First, what is "'underlying' value"?

Second, at first I thought that I forgot to document that conversion happens from described enumerators. But I did document it. So, everything works as documented. Did you forget to describe the enumerators? What are you describing the enum for, if not for enumerators?

What is the behaviour you expected?

@KostinPavel
Copy link
Author

In declare: "enum class enum_class_use_underlying_type : uint8_t"
uint8_t - is underlying

@grisumbras
Copy link
Member

That's a type, not a value. What's the behaviour you expected?

@KostinPavel
Copy link
Author

KostinPavel commented Mar 3, 2023

Non-descriptive names should be serialized and deserialized as numbers.
Serialization works as expected, but deserialization doesn't work as expected.

@grisumbras
Copy link
Member

Ok, so currently the library behaves as documented. And, I guess you ask for a different behaviour?

I'll explain the rationale for our current behaviour. Library-provided conversions are generic and thus try to be the most logical for the types they support. It's logical that for described enums users want to convert to and from strings denoting enumerators.

Converting from a random number to some generic enum is problemtaic, because you cannot programmatically determine the allowed range of values for the enum (it's not always the full domain of the underlying type). Thus we decided to not allow such conversion.

Converting from an enum to its underlying type is never a problem, and we did not want to throw from value_from, so we decided to allow such a conversion.

So, now that you know the rationale, what's your rationale for describing an enum, but not its enumerators?

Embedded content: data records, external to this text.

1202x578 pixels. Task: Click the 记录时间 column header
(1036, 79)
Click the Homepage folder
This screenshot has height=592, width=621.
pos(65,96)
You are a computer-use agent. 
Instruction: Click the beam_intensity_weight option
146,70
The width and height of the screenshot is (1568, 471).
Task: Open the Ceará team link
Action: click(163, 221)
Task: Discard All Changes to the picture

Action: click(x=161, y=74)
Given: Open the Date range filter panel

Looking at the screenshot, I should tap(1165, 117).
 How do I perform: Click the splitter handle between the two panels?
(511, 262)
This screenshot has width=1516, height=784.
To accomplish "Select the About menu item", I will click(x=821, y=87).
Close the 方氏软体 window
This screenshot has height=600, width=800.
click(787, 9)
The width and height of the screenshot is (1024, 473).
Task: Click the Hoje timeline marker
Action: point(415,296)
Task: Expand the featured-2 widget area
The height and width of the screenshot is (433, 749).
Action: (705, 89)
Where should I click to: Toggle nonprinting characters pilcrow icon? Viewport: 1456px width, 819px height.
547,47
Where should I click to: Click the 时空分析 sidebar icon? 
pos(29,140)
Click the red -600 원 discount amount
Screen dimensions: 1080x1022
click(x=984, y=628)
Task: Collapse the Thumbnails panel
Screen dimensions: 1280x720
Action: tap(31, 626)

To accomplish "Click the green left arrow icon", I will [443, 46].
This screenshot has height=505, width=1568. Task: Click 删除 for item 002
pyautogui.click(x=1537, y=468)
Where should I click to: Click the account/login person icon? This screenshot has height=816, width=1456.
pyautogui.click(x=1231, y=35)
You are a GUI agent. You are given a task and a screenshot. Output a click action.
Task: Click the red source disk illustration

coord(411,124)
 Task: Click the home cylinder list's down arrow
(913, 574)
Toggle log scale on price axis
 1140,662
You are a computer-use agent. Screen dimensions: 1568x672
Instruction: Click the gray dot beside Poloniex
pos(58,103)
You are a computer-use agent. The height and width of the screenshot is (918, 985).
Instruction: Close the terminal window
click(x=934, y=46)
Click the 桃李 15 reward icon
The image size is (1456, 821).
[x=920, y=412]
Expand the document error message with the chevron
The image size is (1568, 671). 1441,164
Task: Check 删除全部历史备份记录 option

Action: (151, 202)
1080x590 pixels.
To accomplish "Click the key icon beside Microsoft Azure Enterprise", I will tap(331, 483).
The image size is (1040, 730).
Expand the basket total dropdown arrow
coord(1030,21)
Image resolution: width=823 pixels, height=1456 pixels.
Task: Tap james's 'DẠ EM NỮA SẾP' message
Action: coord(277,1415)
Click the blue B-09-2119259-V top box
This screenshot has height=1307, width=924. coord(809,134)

If you want
to just represent enum as a number, you can always provide value_to/from overloads

namespace my_namespace
{

void value_from( ::boost::json::value_from_tag, value& jv, enum_class_use_underlying_type e )
{
    using UnderlyingType = std::underlying_type< enum_class_use_underlying_type >::type;
    jv = static_cast< UnderlyingType >(e);
}

enum_class_use_underlying_type
value_from( ::boost::json::value_to_tag<enum_class_use_underlying_type>, value const& jv )
{
    using UnderlyingType = std::underlying_type< enum_class_use_underlying_type >::type;
    auto const n = jv.to_number< UnderlyingType >();
    return static_cast<enum_class_use_underlying_type>(n);
}

}

@KostinPavel
Copy link
Author

All right. I have to use a solution similar to yours. Yes, I had to enter ranges and/or lists of valid values for "enum". But still there should be a built-in way for the non-string representation of "enum" to ensure compatibility with previous solutions.

@grisumbras
Copy link
Member

What previous solutions? We never provided a generic conversion for described (or any other kind of) enums with a different behaviour.

@KostinPavel
Copy link
Author

Suppose we are expecting a string, but there is a number. It is necessary to at least try to return a value, even without checking the validity of the value. Top-level code can additionally check if the value is correct.
While in "describe" I did not see the built-in possibility of such a solution.

@KostinPavel
Copy link
Author

KostinPavel commented Mar 3, 2023

What previous solutions? We never provided a generic conversion for described (or any other kind of) enums with a different behaviour.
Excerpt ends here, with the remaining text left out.